The Drow was all the way at the end of the hall, calmly meditating in a cell that was so disheveled that it looked as though he'd been wrestling a bear in his spare time, with his back to the barred door.  Mi'ishaen didn't stop to ask questions- she simply slid the sheathed weapon between the bars and started back up the hallway.

Bahlzair looked over his shoulder and down at the weapon, which was still glowing as though it were an ember in a recently-doused fire.  With an interested grunt, he picked it up, took the loose tunic that had been given to him off, and pulled the black skinned sheath on.  He listened to the whisper of Mi'ishaen's freshly re-booted hooves along the prison stone, and waited until he could hear their rasp no longer.  Then he got up, fished the keys that he'd taken off his jailer's dead body out of the severely damaged bed in the corner, and let himself out.

Mi'ishaen inched from hallway to hallway, timing the way the mostly disinterested guards walked halfway down each side, then walked back toward the main hallway and on to another dual row of cells.  It seemed to take forever to reach the large arch that gave out toward the city streets.  Thankfully enough, it was dark outside- whether that meant it was very early in the morning or very late at night, the Tiefling couldn't be sure.  She quietly and cautiously slipped past the inner guards without incident, found a poorly manned corner of the stone-walled courtyard, and got about the business of finding a way over it.
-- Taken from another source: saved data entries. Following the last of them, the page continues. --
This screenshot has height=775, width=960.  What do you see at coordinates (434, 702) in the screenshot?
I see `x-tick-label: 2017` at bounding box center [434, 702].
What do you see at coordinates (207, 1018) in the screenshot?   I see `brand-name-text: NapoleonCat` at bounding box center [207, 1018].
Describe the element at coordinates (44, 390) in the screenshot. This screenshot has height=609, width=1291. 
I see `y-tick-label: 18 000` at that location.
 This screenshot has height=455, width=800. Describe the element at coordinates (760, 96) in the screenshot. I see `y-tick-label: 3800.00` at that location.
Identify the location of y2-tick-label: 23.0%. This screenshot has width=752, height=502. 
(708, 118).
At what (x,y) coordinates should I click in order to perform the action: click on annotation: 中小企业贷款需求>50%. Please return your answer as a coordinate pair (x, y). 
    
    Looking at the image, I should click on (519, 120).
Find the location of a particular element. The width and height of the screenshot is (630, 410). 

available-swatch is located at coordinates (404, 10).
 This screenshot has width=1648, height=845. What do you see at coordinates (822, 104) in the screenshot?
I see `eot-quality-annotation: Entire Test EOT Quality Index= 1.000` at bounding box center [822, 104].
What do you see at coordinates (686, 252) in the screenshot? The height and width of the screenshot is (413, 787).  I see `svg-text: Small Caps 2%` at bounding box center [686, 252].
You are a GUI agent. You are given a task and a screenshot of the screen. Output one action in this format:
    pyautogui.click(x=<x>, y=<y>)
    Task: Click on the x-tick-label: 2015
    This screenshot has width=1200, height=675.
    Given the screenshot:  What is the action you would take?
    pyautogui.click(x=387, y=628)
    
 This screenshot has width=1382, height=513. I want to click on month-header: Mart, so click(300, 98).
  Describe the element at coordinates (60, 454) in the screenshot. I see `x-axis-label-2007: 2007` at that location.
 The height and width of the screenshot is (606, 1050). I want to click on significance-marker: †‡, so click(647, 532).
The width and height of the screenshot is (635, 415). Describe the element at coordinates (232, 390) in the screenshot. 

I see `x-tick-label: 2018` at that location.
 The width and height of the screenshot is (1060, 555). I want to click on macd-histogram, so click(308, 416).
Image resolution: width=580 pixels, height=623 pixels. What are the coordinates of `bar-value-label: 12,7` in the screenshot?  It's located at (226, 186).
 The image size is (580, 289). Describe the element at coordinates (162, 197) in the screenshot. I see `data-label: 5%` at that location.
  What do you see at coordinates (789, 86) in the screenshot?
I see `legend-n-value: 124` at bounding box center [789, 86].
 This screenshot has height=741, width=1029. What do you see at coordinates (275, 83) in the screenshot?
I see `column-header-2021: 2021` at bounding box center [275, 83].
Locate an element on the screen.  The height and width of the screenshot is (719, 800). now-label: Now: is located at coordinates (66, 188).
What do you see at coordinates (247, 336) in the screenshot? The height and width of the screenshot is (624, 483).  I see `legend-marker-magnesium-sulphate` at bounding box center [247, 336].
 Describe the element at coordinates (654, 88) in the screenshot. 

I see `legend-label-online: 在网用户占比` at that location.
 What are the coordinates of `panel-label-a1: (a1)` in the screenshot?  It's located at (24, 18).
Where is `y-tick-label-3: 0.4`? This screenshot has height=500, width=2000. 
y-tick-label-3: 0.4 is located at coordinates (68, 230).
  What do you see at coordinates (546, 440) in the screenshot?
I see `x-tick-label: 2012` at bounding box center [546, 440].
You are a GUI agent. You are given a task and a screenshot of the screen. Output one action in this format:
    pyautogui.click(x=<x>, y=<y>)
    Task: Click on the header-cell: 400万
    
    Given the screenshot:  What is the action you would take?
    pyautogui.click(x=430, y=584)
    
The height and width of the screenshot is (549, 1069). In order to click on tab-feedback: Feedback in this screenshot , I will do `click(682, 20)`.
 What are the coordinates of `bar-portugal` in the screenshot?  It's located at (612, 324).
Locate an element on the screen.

She managed to find the strength to spring from the side of the prison building to the center of the courtyard wall in order to pull herself up and over the high wall.  Just as she had successfully scaled it, she heard shouts behind her.  When she was on the other side, she paused to listen, but couldn't hear anything that referenced her escape, or her, at all.  Instead, there were bellows and screams about the escaped Drow murderer who had apparently solved the lack of food for prisoners problem by eating part of a guard.

I'm less surprised at that than I should be, Mi'ishaen thought to herself as she began to stealthily make her way back to the Coalwater manse.  Probably if I'd been any hungrier, I might have done the same.

She was kidding herself about that, and she knew it.  As it was, her jailer would wake up to chaos- some of it fantastically real, and some of it realistically false.  The hope was that no one would be able to tell which was which for a long, long time- and part of that would mean running into the guard again, just as purposefully as she had done the time before.